### EXERCISE A
According to the passage on Langston Hughes, what is the title of the poem that opens with "Hit me! Jab me!"?
### EXERCISE B
From the passage on Langston Hughes, output the part that opens with the words containing "To read Hughes's" and closes with "the global stage.".
### EXERCISE C
Write the next part of the passage on Langston Hughes, picking up after its final line.

### TEXT EXCERPT
::::

To read Hughes's work in an early 21st century context is to be reminded of the vast discrepancies between aspiration and fact, and in particular the extended history of white supremacy (its protean endurance) in American society. In the mid-1980s, Gwendolyn Brooks purported to speak for all “those of us who knew Langston” when she described his presence on the literary scene as one that had “made us all better people” – yet this geniality and warmth on Hughes's part belied a deeply registered sense of the crimes on which the USA's prosperity and political life were built. “The wreckage of Democracy is likely to pile up behind that Jim Crow Car”, he summarised in the 1940s, a premonition based on the cruelty and immense burden of racist violence he saw lurking at the heart of freedom's new, self-proclaimed protector on the global stage.
“Way down south in Dixie,” Hughes had written amidst the wave of racial lynchings that swept across the South throughout the 1920s, “(Bruised body high in air) / I asked the white Lord Jesus / What was the use of prayer.” Two decades later, he was equally clear in his perception and condemnation of police brutality as a method of racial terror. “Hit me! Jab me! / Make me say I did it”, opens one poem, entitled “Third Degree”. “I looked and I saw / That man they call the Law”, reads another: “I had visions in my head / Of being laid out cold and dead.” The piece finishes on an admonitory note, anticipating Hughes's explosive understanding of the likely consequence of Harlem's “dream deferred” in 1951:
Now I do not understand
Why God don't protect a man
From police brutality.

::::

### DATASET EXCERPTS
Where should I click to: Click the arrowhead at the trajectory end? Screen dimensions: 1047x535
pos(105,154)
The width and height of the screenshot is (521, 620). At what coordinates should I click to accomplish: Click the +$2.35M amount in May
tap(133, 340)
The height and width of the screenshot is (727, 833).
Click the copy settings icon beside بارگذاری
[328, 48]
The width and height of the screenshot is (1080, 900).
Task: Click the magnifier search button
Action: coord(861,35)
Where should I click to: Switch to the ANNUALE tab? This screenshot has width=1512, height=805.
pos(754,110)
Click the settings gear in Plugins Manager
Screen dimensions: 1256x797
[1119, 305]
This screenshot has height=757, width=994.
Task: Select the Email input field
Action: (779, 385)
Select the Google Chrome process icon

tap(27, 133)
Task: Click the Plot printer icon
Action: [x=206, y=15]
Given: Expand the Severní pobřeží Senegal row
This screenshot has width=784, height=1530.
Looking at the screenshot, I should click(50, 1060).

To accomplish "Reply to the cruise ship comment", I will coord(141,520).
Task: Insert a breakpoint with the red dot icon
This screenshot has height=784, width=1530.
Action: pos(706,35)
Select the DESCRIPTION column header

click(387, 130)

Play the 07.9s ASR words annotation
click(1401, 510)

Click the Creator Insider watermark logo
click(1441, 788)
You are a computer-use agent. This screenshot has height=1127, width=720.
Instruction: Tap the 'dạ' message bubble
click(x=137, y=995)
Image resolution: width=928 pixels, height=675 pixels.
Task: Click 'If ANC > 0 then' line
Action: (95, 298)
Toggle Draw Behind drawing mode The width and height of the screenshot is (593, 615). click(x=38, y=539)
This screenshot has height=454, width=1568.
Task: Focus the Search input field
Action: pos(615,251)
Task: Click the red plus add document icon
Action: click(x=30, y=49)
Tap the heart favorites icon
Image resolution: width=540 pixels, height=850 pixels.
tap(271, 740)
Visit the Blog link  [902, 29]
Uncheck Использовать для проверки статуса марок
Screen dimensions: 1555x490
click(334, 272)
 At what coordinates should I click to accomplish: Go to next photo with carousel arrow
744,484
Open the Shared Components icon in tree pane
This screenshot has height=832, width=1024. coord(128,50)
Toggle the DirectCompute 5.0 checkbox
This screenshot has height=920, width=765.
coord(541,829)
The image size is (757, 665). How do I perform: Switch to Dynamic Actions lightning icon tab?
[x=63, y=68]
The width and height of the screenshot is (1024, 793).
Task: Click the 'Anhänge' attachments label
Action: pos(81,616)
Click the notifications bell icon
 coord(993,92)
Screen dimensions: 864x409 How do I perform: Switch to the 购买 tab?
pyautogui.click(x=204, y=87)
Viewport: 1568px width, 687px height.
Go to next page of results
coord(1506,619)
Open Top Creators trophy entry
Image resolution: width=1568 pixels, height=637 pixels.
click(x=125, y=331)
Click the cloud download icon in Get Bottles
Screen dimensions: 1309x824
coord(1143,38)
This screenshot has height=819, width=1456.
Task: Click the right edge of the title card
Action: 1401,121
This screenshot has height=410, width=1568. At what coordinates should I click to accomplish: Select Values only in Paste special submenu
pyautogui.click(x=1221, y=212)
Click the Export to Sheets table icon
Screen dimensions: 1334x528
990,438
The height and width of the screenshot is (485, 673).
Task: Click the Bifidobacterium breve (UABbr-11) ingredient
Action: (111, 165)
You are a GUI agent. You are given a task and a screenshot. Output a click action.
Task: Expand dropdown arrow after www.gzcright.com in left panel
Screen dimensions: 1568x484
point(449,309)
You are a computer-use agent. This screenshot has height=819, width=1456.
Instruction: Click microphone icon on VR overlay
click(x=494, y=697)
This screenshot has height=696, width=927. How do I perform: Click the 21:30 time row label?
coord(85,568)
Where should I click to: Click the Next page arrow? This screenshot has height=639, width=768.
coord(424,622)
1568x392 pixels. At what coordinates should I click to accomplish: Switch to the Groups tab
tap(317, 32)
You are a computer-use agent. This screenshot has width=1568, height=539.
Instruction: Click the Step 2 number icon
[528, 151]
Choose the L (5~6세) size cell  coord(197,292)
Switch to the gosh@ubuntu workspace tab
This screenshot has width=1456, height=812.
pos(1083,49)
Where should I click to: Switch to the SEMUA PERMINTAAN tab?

::::

### RESULT A
"Third Degree"

### RESULT B
To read Hughes's work in an early 21st century context is to be reminded of the vast discrepancies between aspiration and fact, and in particular the extended history of white supremacy (its protean endurance) in American society. In the mid-1980s, Gwendolyn Brooks purported to speak for all “those of us who knew Langston” when she described his presence on the literary scene as one that had “made us all better people” – yet this geniality and warmth on Hughes's part belied a deeply registered sense of the crimes on which the USA's prosperity and political life were built. “The wreckage of Democracy is likely to pile up behind that Jim Crow Car”, he summarised in the 1940s, a premonition based on the cruelty and immense burden of racist violence he saw lurking at the heart of freedom's new, self-proclaimed protector on the global stage.

### RESULT C
Being poor and black,
I've no weapon to strike back
So who but the Lord
Can protect me?
We'll see.
Significantly, in both pieces Hughes deploys the religious language of what Cornel West has termed “the Black Prophetic tradition”, specifically as a means of highlighting the social bonds and necessity for self-organisation (and even self-defence) among communities of colour – in the face of systematic racial violence. As here, however, Hughes's most perennial and valuable insistence is on the capacity of ostensibly marginalized and subjugated peoples to voice their own experiences and shape their own stories – primarily by acknowledging themselves in one another, as Hughes himself attempted to do in verse. “Radio Station: Harlem”, opens one poem addressed to the people of the West Indies, “Wave Length: The Human Heart.”
Against the vista of entrenched social hostility and exclusion alluded to in the pieces above, Hughes was unafraid to offer elegy and denunciation: a politics of feeling and poetics of response that would shake loose the social blindfolds preventing his fellow citizens (as he always perceived them) from recognising the terrifying reality of racism in America. But his poetry also gleams with the dance and flow of life on the move: hums and sings with living voices. “Folks, I'm telling you, / birthing is hard / and dying is mean”, reads one fragment of poetic plainsong, “so get yourself / a little loving / in between.”
The result is that Hughes's work stands less as a static archive of gone time, catering to a merely historical interest, than as a stereoscopic unreeling of riffs and scenes that seem, somehow, to involve us still, beckoning us into a world both theirs and ours. “I play it cool / And dig all jive. / That's the reason / I stay alive”, runs Hughes's “Motto” – a precursor to Gwendolyn Brooks's iconic snapshot and street-corner rap, “We Real Cool”. Today, Hughes's vim remains infectious, his observational intimacy both enveloping and fresh.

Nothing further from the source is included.